» **Check your understanding**:
**a.** In the article on child abuse in Kasur below, turn the paragraph beginning "Then, there is the police" into a short bulleted list that keeps its main facts.
**b.** According to the article on child abuse in Kasur below, how many people did police take DNA samples from while hunting for Sohail Shahzad?
**c.** Decide whether each statement agrees with the article on child abuse in Kasur below. Answer yes or no, and quote the words that decide it.
(i) The Kasur crimes came to light in 2015.
(ii) Saba Sadiq was the head of the Punjab police.
(iii) Sohail Shahzad offered the boys 500 rupees.

» **Text excerpt**:
>>>
Kasur has been notoriously known for the sexual abuse of children.
It wasn’t long ago when the child pornography scandal from Kasur shocked the entire nation. Later, an entire ring of paedophiles was exposed who had recorded 400 videos of more than 280 children being forced to have sex. Most of the victims were under 14. There was also a six-year-old boy who was forced to perform a homosexual act and a 10-year-old schoolgirl who was filmed being molested by a 14-year-old boy.
In one instance, the father of one of the victims was blackmailed into paying PKR 1.2 million to the abusers, who had threatened to release a video of his son being raped. The crimes came to light in 2015 and quickly rose to prominence. Each and every single case was heart wrenching and painful for the entire nation.
Saba Sadiq, Head of Punjab’s Child Protection Bureau, described the case as “the largest-ever child abuse scandal in Pakistan’s history” and said a provincial inquiry announced by the chief minister “would be taken up at federal level to safeguard the children rights in future.” Sadiq said the provincial government would change the law to ensure “vigorous punishment for such criminals.”
The number of victims in this child abuse ring was almost three times higher than in the case of Javed Iqbal in the late 1990s when around 100 children were sexually abused and murdered in Lahore. Most criminals, however, got off their charges by paying a huge bribe to the police forces. Reportedly, the bribes went up to 5 million rupees.
In other cases, children were blackmailed to pay these criminals so that the criminals would not reveal the children had been abused. Many parents sold off their ornaments, or children stole ornaments from their parents and sold them so their abuse would remain a secret.
Some criminals are known while others are still at large.
One of the few who were caught is Sohail Shahzad, a rickshaw driver. He would offer the boys 100 rupees (roughly $0.60) and a rickshaw ride. Once they hopped on, he would rape and strangle them to death, his confessional statement to police says. He was caught after a two-week hunt, during which police took DNA samples from more than 1,700 people in the area, finally narrowing the search down to Sohail Shahzad.
The question then becomes: Why Kasur? Locals and officials both comment on this question and give varying answers. One of the obvious answers is the lack of governmental attention – after all, the terrible ordeal was happening a long time before it came to light in 2015. Why was nothing done then?
When locals are questioned, they speak of child abuse as if it were a bit of an open secret. Men there say that sexual abuse and assault in Kasur is common, almost a rite of passage when growing up here. Playing cricket on the street or stepping out to the playground meant being abused by older boys, says Waqas Khan, who runs several schools around Kasur. He said it was seen as a sign of masculinity for an older boy to have a child with him to perform sexual acts with.
Residents say that the societal reactions often vary when it comes to the gender of the child being abused. When a girl child is abused it is treated as a crime, but for the boys, it is seen in good humor said, community members.
In fact, Shahzad, the man linked to the rape and murder of the four boys in Chunian, spoke out following his arrest about his own history of suffering sexual abuse. He was abused for 12 years at the shop where he worked, he told police, who later arrested his former employer.
So, there is an obvious lack of governmental attention.
Then, there is the police, who regularly take bribes to let criminals go, or are complicit in the actions themselves. The criminals themselves sometimes happen to be very influential people and use their power and privilege to avoid facing charges. One other significant factor is blackmail: since sexual abuse is seen as a form of humiliation, and those talking about are labeled as “lesser men”, then few let the crime come to light. Similarly, girls who are victims are also reluctant to speak up because they are afraid of being “dishonorable” or being labeled as a person guilty of having brought shame to their family.
The most prominent reason is simply the prevalence of sexual abuse: it becomes a toxic circle, where victims who’ve been raped become rapists themselves later on because of the psychological trauma twisting their needs and desires into something inhumane.
At first glance, Kasur looks like your average city: Women walk through its bazaars at night and can be seen sitting at restaurants by themselves, which is not usually a common sight in other parts of the country.
But it is upon further inspection, and the courageous acts of journalism, that we learn of what monsters really lurk underneath.
<<<
» **Listed records**:
>>>
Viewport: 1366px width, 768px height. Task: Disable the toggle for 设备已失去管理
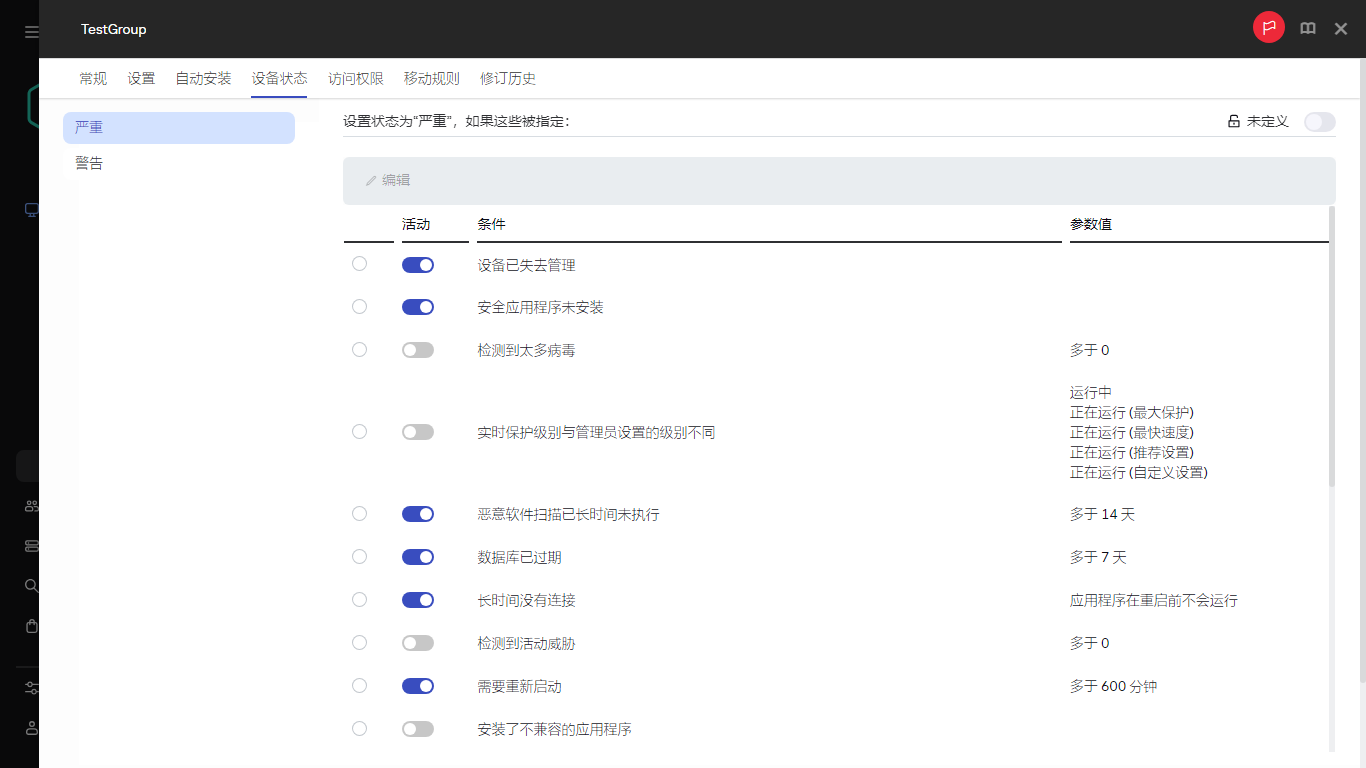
<<<
>>>
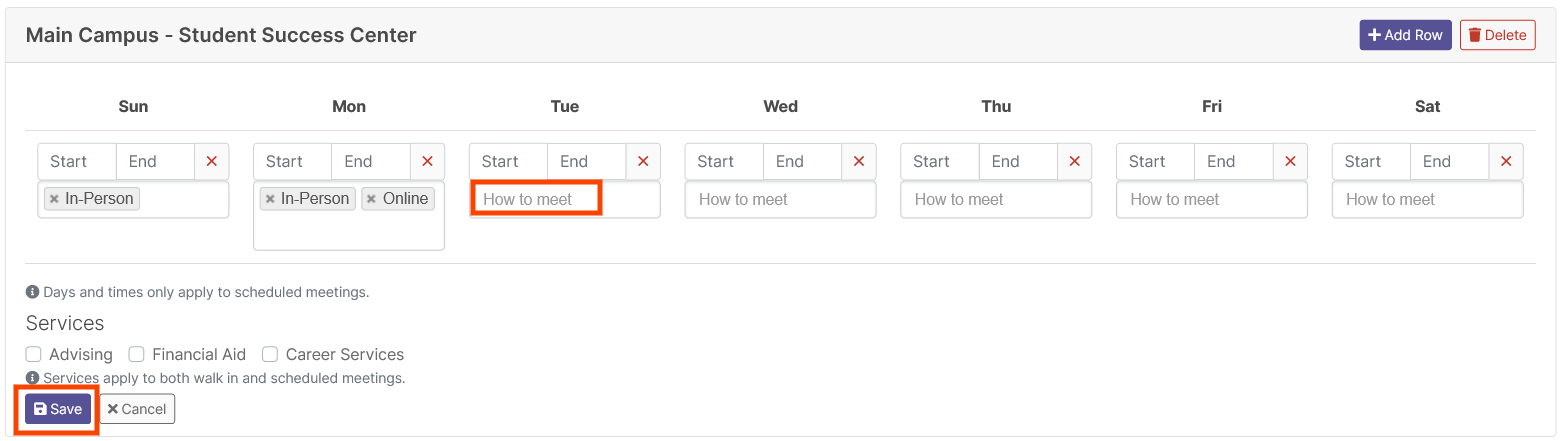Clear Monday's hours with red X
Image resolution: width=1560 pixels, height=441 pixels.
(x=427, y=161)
<<<
» **Solutions to the tasks**:
**a.**
- Police often take bribes to let criminals go, or take part in the crimes themselves.
- Some criminals are very influential and use their power and privilege to avoid charges.
- Blackmail is a major factor. Abuse is seen as humiliating, and those who talk about it are labeled "lesser men," so few let the crime come to light.
- Girls who are victims are also reluctant to speak up because they fear being seen as "dishonorable" or blamed for bringing shame to their family.

**b.** More than 1,700 people in the area.

**c.**
(i) Yes: "The crimes came to light in 2015"
(ii) No: "Saba Sadiq, Head of Punjab’s Child Protection Bureau"
(iii) No: "He would offer the boys 100 rupees"